Artık anlatacak bir hikayemde kalmadı. Ya da bir hikaye oluşturmaya enerjim kalmadı. Detay detay düşünmeye, nerede nasıl heyecan oluşturabileceğimi gözetmeye, ortaya çıkan karakterin mesleğini, adını, sevdiklerini araştırmaya enerjim kalmadı.
Ama başka bir vasfım da yok. Resim yapmayı beceremiyorum. Resim, yapboz... sessizlikle, kendimle başbaşa yaptığım işler sadece beynimi çalıştırıyor. Beynim nadiren güzel düşünceler için çalışıyor. Kafamın içinde insanlarla kavga ediyorum, unutuluyorum, sevilmiyorum, yoruyorum... Kafamın içi beni içine gömeceği günü bekleyen bir toprak.

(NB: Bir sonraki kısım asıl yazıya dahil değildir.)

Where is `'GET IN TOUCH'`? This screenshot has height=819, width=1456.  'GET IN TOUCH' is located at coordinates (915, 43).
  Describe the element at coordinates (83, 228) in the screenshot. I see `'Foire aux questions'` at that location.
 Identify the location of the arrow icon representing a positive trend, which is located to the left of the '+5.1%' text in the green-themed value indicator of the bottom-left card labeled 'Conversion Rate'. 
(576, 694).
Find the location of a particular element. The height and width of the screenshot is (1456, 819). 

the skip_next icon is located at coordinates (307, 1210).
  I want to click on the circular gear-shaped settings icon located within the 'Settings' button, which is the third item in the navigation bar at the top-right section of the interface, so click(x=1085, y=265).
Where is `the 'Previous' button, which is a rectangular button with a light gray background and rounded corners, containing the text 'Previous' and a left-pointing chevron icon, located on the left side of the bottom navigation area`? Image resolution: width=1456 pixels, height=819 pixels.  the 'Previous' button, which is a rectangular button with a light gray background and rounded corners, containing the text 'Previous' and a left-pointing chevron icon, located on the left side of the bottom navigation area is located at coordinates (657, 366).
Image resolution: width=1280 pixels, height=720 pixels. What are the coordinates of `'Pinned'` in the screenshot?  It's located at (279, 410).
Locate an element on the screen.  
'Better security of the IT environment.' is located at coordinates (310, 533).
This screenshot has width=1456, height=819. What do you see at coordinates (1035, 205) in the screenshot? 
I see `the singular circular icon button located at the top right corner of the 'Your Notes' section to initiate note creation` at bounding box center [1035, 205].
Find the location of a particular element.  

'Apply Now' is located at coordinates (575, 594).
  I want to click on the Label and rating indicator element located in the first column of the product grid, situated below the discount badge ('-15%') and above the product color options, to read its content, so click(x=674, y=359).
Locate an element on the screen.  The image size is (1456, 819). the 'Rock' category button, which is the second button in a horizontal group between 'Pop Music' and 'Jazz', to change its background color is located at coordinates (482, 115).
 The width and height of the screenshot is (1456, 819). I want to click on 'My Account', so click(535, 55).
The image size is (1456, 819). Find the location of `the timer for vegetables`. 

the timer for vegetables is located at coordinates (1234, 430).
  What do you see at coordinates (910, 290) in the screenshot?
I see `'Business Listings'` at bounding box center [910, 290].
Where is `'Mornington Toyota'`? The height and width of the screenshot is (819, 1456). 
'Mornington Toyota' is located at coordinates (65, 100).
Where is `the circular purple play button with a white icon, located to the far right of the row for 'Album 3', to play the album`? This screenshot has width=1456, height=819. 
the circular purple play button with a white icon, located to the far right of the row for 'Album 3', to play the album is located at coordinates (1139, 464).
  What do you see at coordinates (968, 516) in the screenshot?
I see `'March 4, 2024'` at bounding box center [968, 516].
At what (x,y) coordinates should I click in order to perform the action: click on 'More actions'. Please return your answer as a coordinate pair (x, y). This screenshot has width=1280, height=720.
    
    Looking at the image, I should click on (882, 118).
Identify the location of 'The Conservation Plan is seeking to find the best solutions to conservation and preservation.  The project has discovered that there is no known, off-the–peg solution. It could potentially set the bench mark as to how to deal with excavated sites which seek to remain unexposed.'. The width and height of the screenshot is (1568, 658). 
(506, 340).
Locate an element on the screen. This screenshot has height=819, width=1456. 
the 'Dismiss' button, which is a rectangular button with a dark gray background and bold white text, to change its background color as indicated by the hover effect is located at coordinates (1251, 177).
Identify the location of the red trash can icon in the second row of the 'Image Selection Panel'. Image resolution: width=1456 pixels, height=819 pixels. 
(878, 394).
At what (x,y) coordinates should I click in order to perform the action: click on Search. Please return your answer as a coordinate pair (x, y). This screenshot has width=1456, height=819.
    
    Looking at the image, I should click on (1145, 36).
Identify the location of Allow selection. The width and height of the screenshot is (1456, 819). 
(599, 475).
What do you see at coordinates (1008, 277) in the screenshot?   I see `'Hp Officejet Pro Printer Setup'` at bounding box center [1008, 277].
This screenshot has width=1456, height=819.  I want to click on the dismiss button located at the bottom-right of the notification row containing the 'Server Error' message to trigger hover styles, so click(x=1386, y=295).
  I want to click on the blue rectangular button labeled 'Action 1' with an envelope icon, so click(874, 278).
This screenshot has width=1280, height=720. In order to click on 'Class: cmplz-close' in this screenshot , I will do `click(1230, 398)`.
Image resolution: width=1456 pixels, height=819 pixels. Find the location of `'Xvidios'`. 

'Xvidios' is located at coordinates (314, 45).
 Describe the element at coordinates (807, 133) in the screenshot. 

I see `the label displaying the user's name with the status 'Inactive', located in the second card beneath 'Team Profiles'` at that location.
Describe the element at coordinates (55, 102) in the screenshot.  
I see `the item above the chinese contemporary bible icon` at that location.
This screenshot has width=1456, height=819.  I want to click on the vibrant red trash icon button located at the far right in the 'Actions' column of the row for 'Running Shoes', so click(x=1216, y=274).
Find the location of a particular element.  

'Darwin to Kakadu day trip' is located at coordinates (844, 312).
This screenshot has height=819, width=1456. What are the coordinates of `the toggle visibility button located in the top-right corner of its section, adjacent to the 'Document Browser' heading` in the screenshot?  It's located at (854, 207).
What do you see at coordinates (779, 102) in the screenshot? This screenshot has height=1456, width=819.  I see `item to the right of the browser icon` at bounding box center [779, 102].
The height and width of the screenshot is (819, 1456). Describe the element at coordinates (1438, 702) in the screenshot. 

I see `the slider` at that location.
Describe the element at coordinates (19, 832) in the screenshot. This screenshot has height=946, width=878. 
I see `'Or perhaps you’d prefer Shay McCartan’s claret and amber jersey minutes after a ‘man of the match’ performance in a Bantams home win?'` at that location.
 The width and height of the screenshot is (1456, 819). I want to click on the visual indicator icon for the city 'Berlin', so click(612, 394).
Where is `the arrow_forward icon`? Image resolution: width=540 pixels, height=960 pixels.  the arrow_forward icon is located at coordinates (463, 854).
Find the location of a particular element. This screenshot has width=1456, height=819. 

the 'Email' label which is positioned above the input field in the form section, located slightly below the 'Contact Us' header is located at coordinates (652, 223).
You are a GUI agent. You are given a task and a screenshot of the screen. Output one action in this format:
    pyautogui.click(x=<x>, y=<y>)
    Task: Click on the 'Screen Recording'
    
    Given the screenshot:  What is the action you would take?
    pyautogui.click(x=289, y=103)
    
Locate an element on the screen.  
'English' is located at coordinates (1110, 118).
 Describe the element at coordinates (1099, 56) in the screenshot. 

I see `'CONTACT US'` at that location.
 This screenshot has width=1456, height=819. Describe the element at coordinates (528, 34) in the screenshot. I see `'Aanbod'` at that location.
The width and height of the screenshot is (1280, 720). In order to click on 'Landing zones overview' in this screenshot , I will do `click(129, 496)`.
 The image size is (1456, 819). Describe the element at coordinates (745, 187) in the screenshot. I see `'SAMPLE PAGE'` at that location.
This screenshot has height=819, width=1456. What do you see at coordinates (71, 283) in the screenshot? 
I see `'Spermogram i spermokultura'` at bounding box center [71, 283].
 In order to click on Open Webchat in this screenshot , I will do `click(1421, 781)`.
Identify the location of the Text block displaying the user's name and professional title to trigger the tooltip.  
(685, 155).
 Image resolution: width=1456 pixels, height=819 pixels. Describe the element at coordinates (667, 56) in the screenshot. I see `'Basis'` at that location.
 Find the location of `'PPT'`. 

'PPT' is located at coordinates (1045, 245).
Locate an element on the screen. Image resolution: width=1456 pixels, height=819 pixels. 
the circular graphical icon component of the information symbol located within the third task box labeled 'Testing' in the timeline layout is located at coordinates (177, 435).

Yazmak bu yüzden güzel. Düşüncelerimi bile kontrol edebiliyorum. O toprağa tohumlar serpip çiçekler açtırabiliyorum. Fakat hangi tohumun ne kadar su istediğini bir türlü öğrenemedim. Filizleri görebilsem de sulamayı ve güneşi ayarlayamadığım için asla büyütemiyorum.
ŞİMDİ OKUDUĞUN
Hangi Ben?
Non-FictionBir kurgu, bir olay umarak geldiyseniz özür dilerim, alelade bir uygulamadan hazırladığım vasat kapağımın altını sadece kendimle yaptığım kavgalarımla dolduracağım. Belki güzel günler de olur. Bilemem. Belki ertesi gün yazmaktan vazgeçerim ve bir yı...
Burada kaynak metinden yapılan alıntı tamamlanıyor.